On August 15, Gen and Kimie dig up the remains of their family members from their former home, in which they learn from a nearby family that Japan has surrendered to the Allies, ending the war, but their prayers of peace came too late. They later take refuge in a makeshift shack where they try to live on what little food they have. A small boy, Ryuta, tries to steal their rice, but Gen catches him and is shocked at Ryuta's resemblance to Shinji. Gen and Kimie take Ryuta in after learning that Ryuta was orphaned by the bomb.

The next day, Gen and Ryuta look for food as Tomoko is suffering from malnutrition. A man gives them a job tending to his ill-tempered brother Seiji, another bomb survivor, for 10 yen a day, but the boys grow tired of the mistreatment, slap Seiji several times, and quit.

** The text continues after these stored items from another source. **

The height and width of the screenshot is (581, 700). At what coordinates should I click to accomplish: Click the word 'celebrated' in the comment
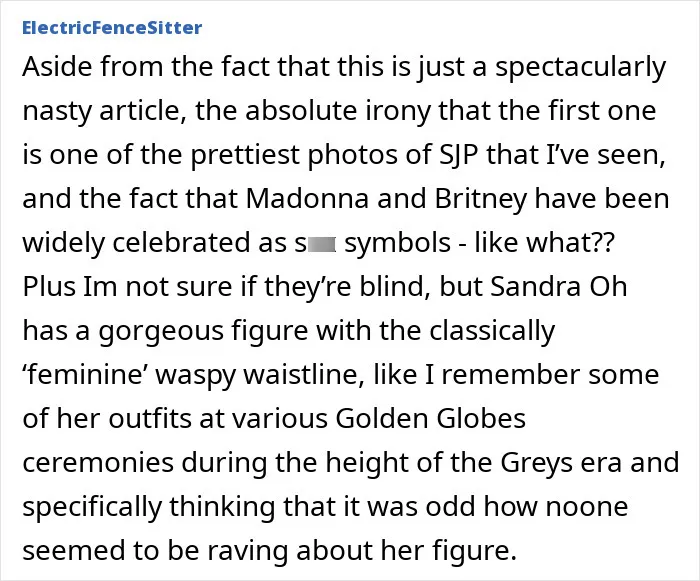181,242
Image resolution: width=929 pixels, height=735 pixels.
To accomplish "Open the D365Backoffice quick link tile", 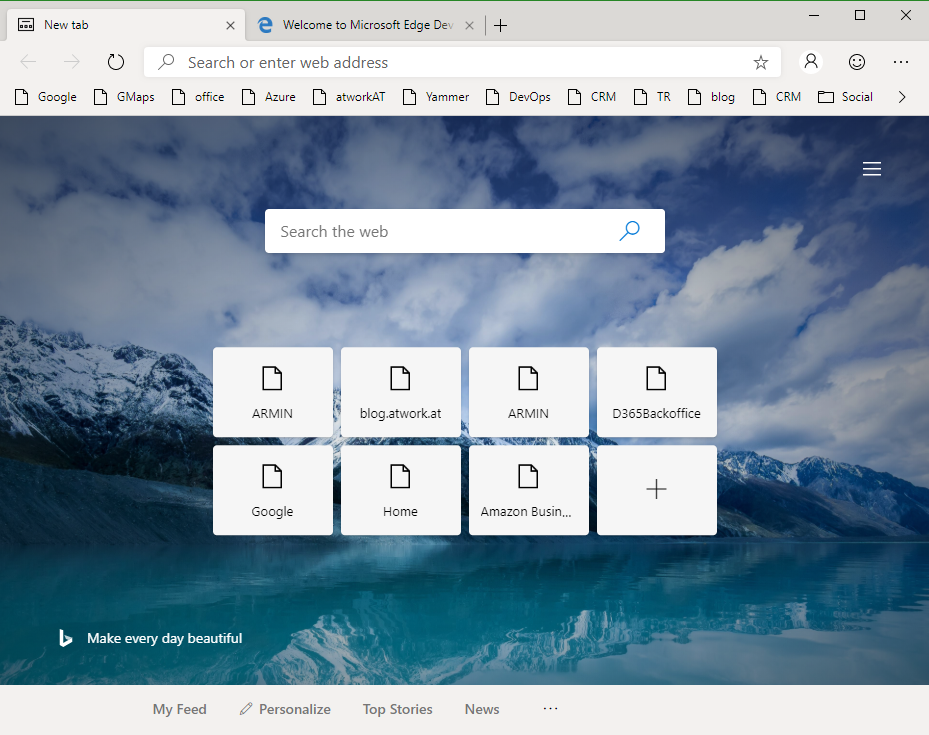I will pos(656,392).
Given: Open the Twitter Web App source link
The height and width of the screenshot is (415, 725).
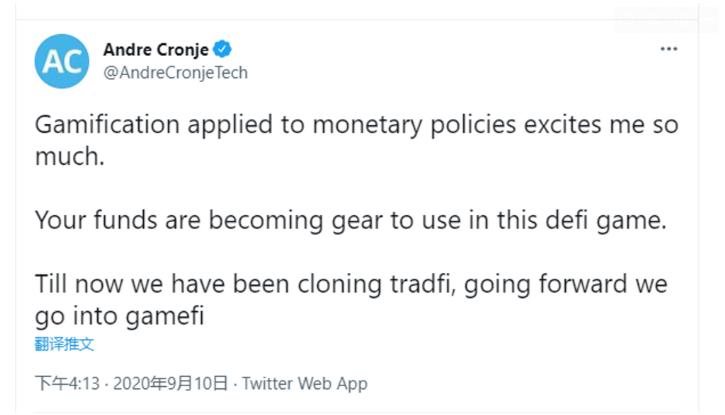Looking at the screenshot, I should (x=305, y=383).
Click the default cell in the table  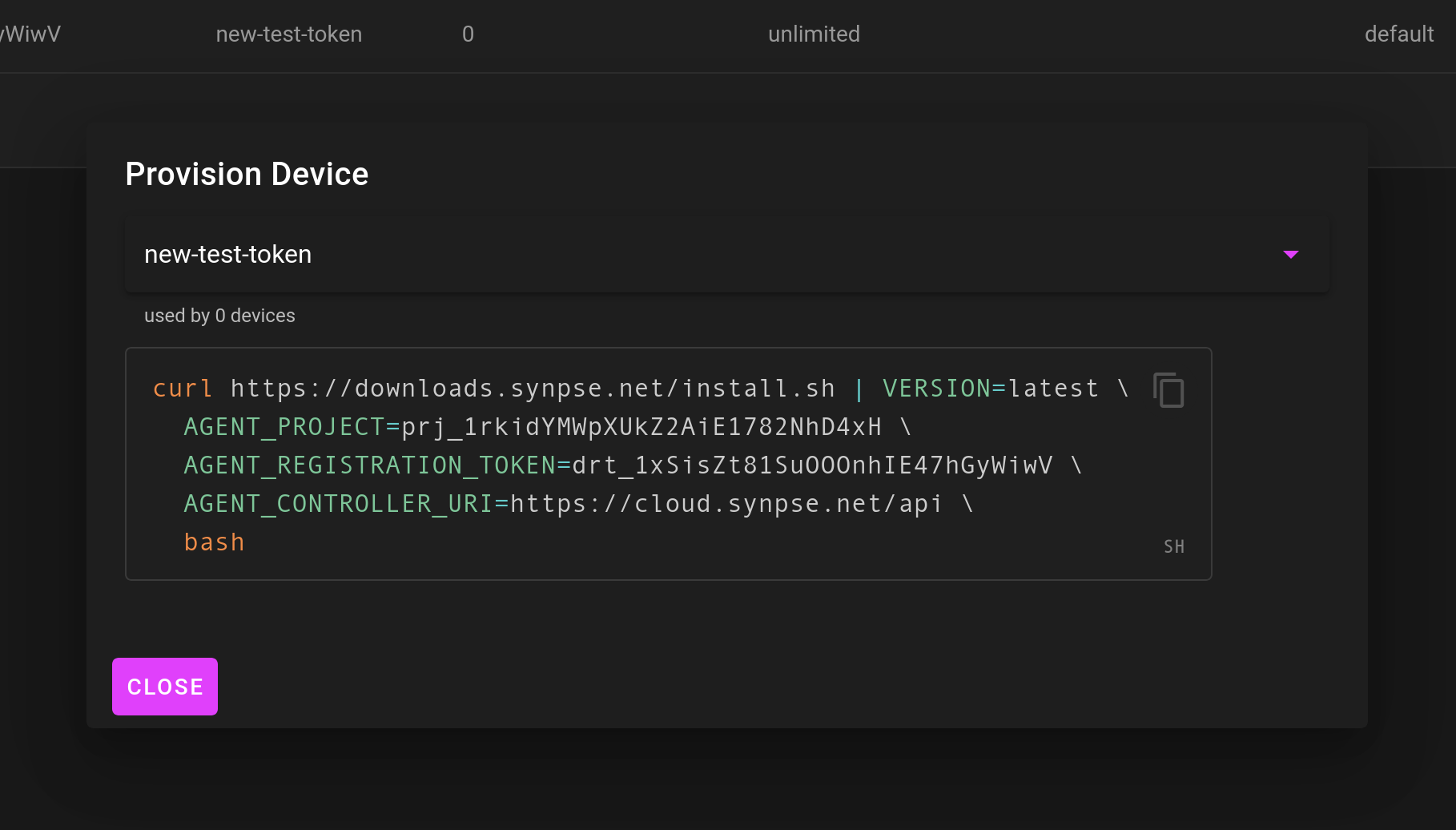[1398, 34]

Seiji begs them to come back, explaining to them that he is grateful that the boys treated him like more than a rotting corpse. Gen tells Ryuta to tell his mother where they are, and he spends the night with the man, which inspires him to paint once again. The man's brother pays them 100 yen and the boys head out to find milk for Tomoko. When they return home, they find that Tomoko is already dead.

A few weeks later, Gen and Ryuta see wheat beginning to grow despite having heard that grass would not grow. With renewed optimism, Gen, his mother, and Ryuta set a paper boat lantern down the river. They then watch and pray as the boat gently sails into the sunset.

==Cast==

Cast by region
| Character | Japanese voice actor | English voice actor (Streamline Pictures, 1995) |
| Gen Nakaoka | Issei Miyazaki | Catherine Battistone |
| Kimie Nakaoka | Yoshie Shimamura | Iona Morris |
| Shinji Nakaoka | Masaki Kōda | Brianne Siddall |
| Ryuta Kondo | Barbara Goodson |
| Daikichi Nakaoka | Takao Inoue | Kirk Thornton |
| Eiko Nakaoka | Seiko Nakano | Wendee Lee |
| Hidezo | Takeshi Aono | Michael McConnohie |
| Mr. Pak | Junji Nishimura | Ardwight Chamberlain |
| Seiji Yoshida | Katsuji Mori | Dan Woren |
| Hana | Taeko Nakanishi | Joyce Kurtz |
| Narrator | Tatsuya Jō | Ardwight Chamberlain |

==Release==
Barefoot Gen was released in Japan on 21 July 1983 where it was distributed by Herald Enterprises. It was released in the United States on 13 June 1992, and dubbed by Streamline Pictures in 1995.

The Barefoot Gen anime made Time magazine's list of top five anime DVDs.

==Reception==
The film review aggregator website Rotten Tomatoes reported a 71% approval rating based on 7 reviews with an average rating of 7.25/10.